Silenzio, solitudine e preghiera prima di pensare, parlare e agire. Questa è la vita d’amore del Cristo e in quest’ora importante Gesù pone una domanda decisiva, qualcosa da cui poi dipenderà la vita di chi lo segue: voi chi dite che io sia? Gesù usa il metodo delle domande per far crescere i suoi amici. Le sue domande sono scintille che accendono qualcosa, provocazioni che mettono in moto cammini e crescite, spartiacque tra pensanti e non pensanti, come ebbe a dire il card. Martini.

La domanda inizia con un “ma”, una avversativa, quasi in opposizione a ciò che dice la gente. Non accontentatevi di una fede “per sentito dire”, per tradizione. Ma voi, voi con le barche abbandonate, voi che avete camminato con me per tre anni, voi miei amici, che ho scelto a uno a uno, chi sono io per voi? E lo chiede lì, dentro il grembo caldo dell’amicizia, sotto la cupola d’oro della preghiera.

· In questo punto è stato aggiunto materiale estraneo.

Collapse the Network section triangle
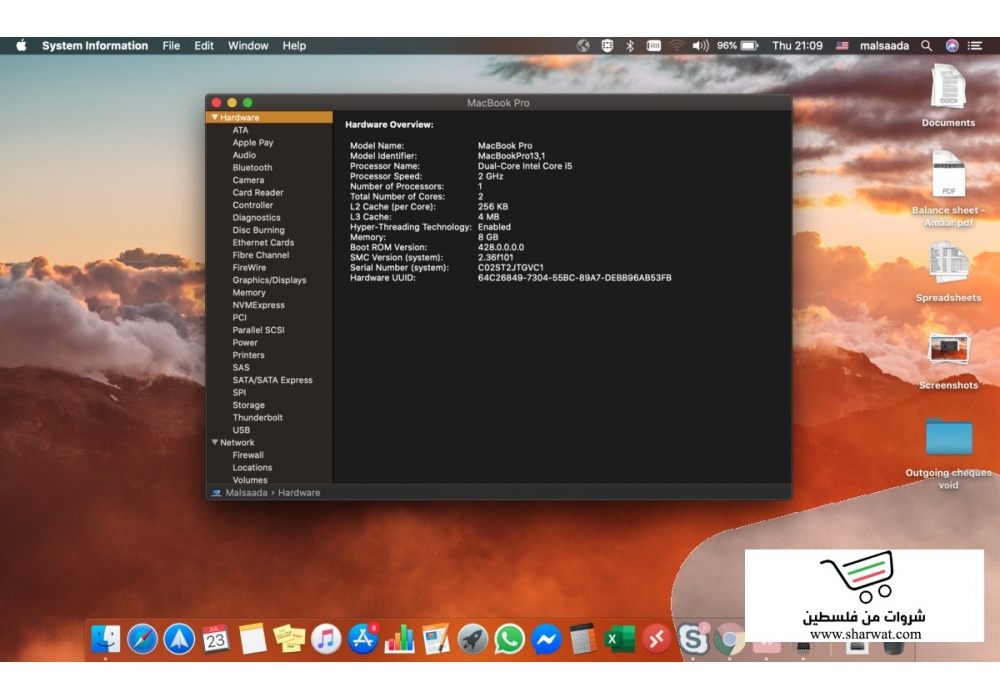The image size is (1000, 700). click(214, 442)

Una domanda che è il cuore pulsante della fede: chi sono io per te?

Gesù non cerca parole, cerca persone; non definizioni di sé ma coinvolgimenti con sé: che cosa ti è successo quando mi hai incontrato? In che modo ho stravolto la tua vita? Assomiglia alle domande che si fanno gli innamorati: – quanto posto ho nella tua vita, quanto conto per te?

E l’altro risponde: tu sei la mia vita. Sei la mia donna, il mio uomo, il mio amore, il mio tutto.

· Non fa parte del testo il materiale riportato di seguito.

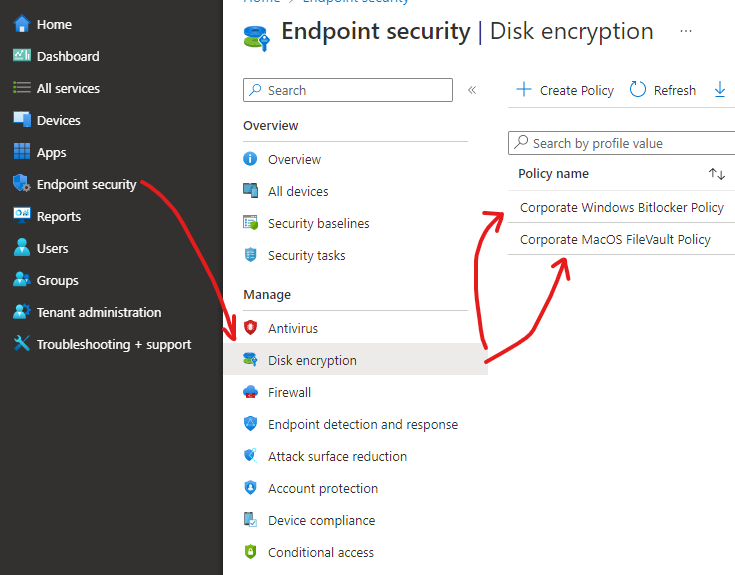This screenshot has width=735, height=575.
Task: Open Corporate Windows Bitlocker Policy
Action: tap(621, 207)
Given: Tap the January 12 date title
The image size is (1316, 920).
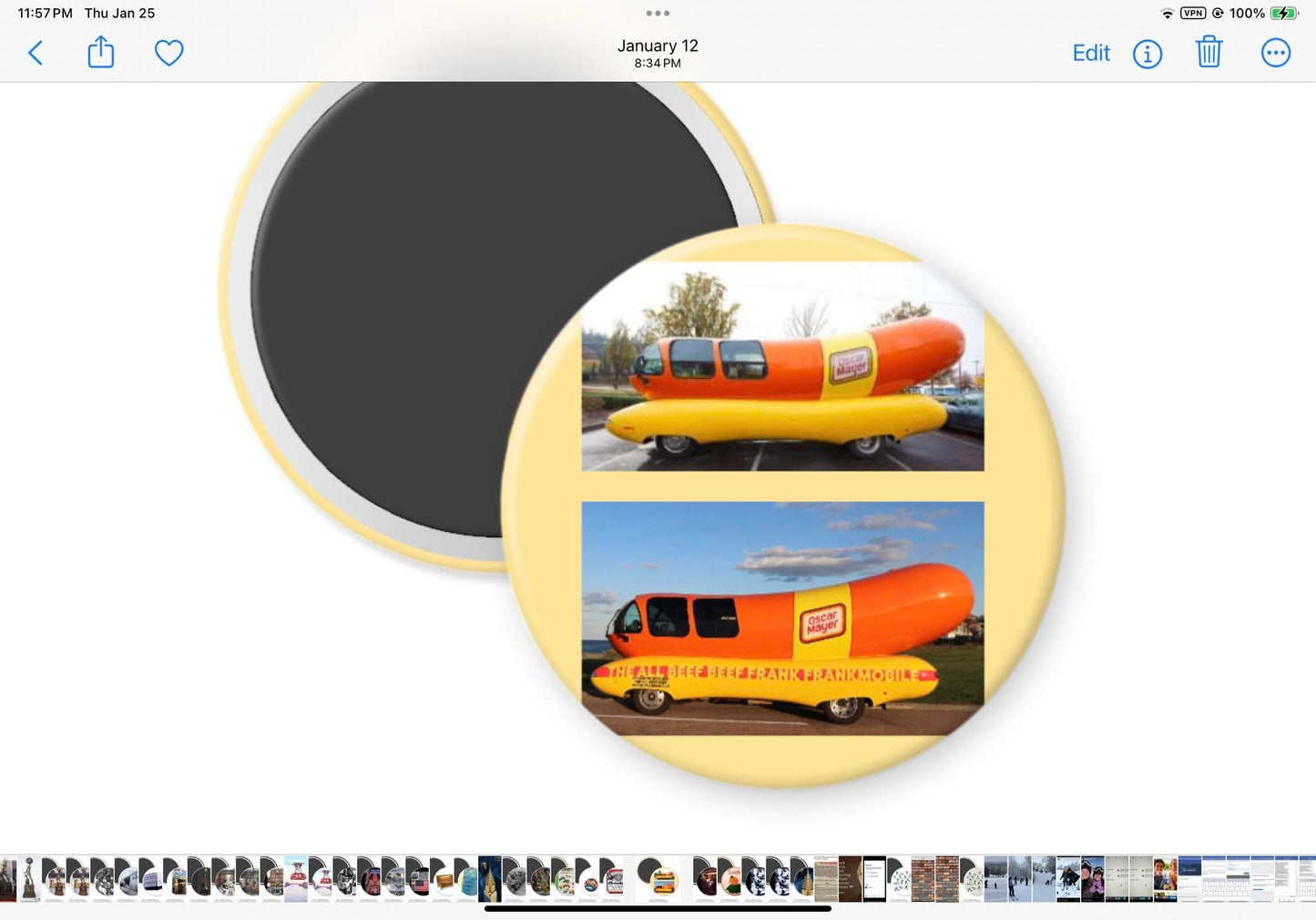Looking at the screenshot, I should coord(658,46).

Gesù non ha bisogno dell’opinione di Pietro per avere informazioni, per sapere se è più bravo dei profeti di prima, ma per sapere se Pietro è innamorato, se gli ha aperto il cuore. Cristo è vivo, solo se è vivo dentro di noi. Il nostro cuore può essere la culla o la tomba di Dio. Può fare grande o piccolo l’Immenso. Perché l’Infinito è grande o piccolo nella misura in cui tu gli fai spazio in te, gli dai tempo e cuore. Cristo non è ciò che dico di Lui ma ciò che vivo di Lui. Cristo non è le mie parole, ma ciò che di Lui arde in me. La verità è ciò che arde e mi arde dentro.

In ogni caso, la risposta a quella domanda di Gesù deve contenere, almeno implicitamente, l’aggettivo possessivo “mio”, come Tommaso a Pasqua: Mio Signore e mio Dio. Un “mio” che non indichi possesso, ma passione; non appropriazione ma appartenenza: mio Signore.

Mio, come lo è il respiro e, senza, non vivrei. Mio, come lo è il cuore e, senza, non sarei.